Mariage forcé de Jeanne d’Albret avec Guillaume de Clèves

La petite Jeanne d’Albret qui sera plus tard la mère d’Henri IV(1) se retrouve mariée à 12 ans à un prince allemand, Guillaume de Clèves(2), par la volonté de son oncle François 1er (3), contre son gré et celui de ses parents.

Il y a 450 ans de cela, en 1568, Jeanne d’Albret, alors reine de Navarre, prend la tête du mouvement protestant et se rend à La Rochelle, accompagnée du prince Henri de Navarre, son fils âgé de 15 ans, futur roi Henri IV. La ville de Bergerac est l’une des étapes de ce voyage à haut risque.

Mais ceci est une autre histoire… Intéressons-nous ici à la jeunesse de Jeanne d’Albret, née le 16 novembre 1528 au château de Saint-Germain-en-Laye, et à son mariage forcé avec le duc de Clèves, à l’âge de douze ans.

Un mariage forcé

On sait bien que les « mariages d’État » étaient le destin des princesses de son rang, constituant le gage charnel en conclusion d’une alliance ou d’avancées politiques. Jeanne qui le savait l’avait accepté très tôt. Elle avait compris à 10 ans l’importance attachée à sa petite personne lors d’un passage de l’empereur Charles Quint(4) à Loches, visitant son oncle, en 1539 ; séjour à la suite duquel l’empereur qui avait apprécié « le bel esprit » de la fillette avait demandé sa main pour son fils Philippe, proposant à François, en cadeau, le duché de Milan que celui-ci convoitait obstinément.
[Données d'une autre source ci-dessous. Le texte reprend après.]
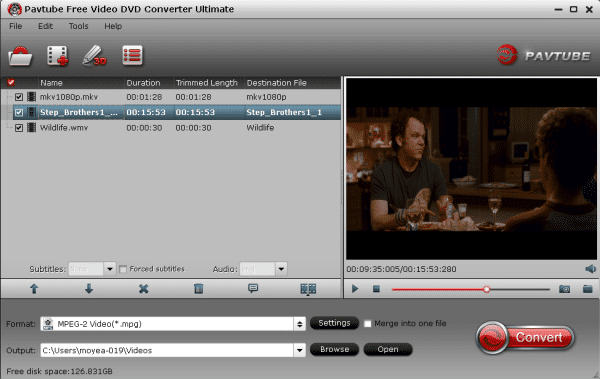Screen dimensions: 600x379
Task: Click the red Convert button
Action: (525, 338)
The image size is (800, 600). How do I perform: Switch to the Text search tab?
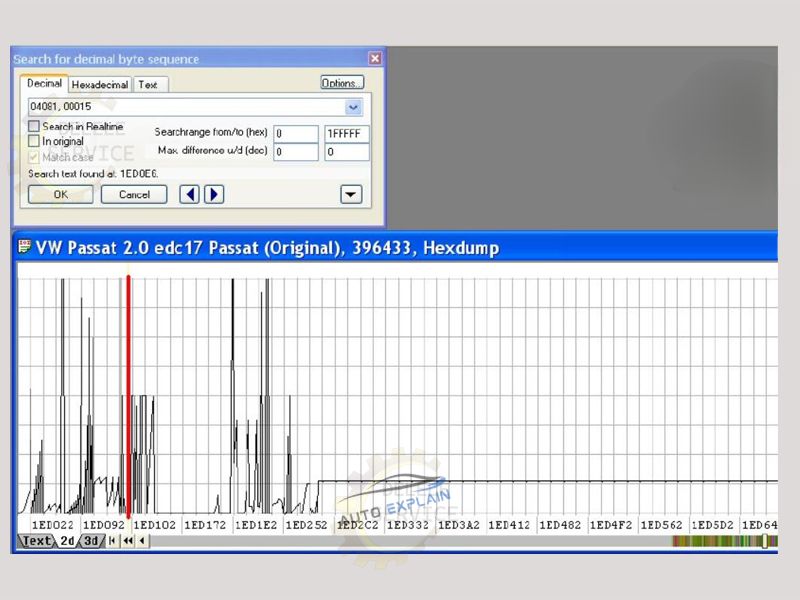tap(149, 85)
Mais le roi avait d’autres projets et n’était pas prêt à laisser à l’Espagne le passage des Pyrénées (Jeanne était infante de Navarre), ouvrant la voie aux invasions de la France méridionale. Alors tant pis pour le Milanais. François répondit à l’offre impériale par le mariage de Jeanne avec le Duc de Clèves, prince allemand, beau-frère de Henri VIII et membre de la Ligue des princes-électeurs luthériens opposés à Charles Quint au sujet du territoire Bourguignon. Or le Duc de Bourgogne d’alors était Charles Quint dont l’obsession était de reconstituer l’unité de cette province héritée de Charles le Téméraire. Clèves avait, de plus, une puissante armée. Ce mariage franco-allemand marquait la fin d’une période d’accalmie entre le roi et l’empereur et la perspective de la guerre entre luthériens et le très catholique Charles Quint.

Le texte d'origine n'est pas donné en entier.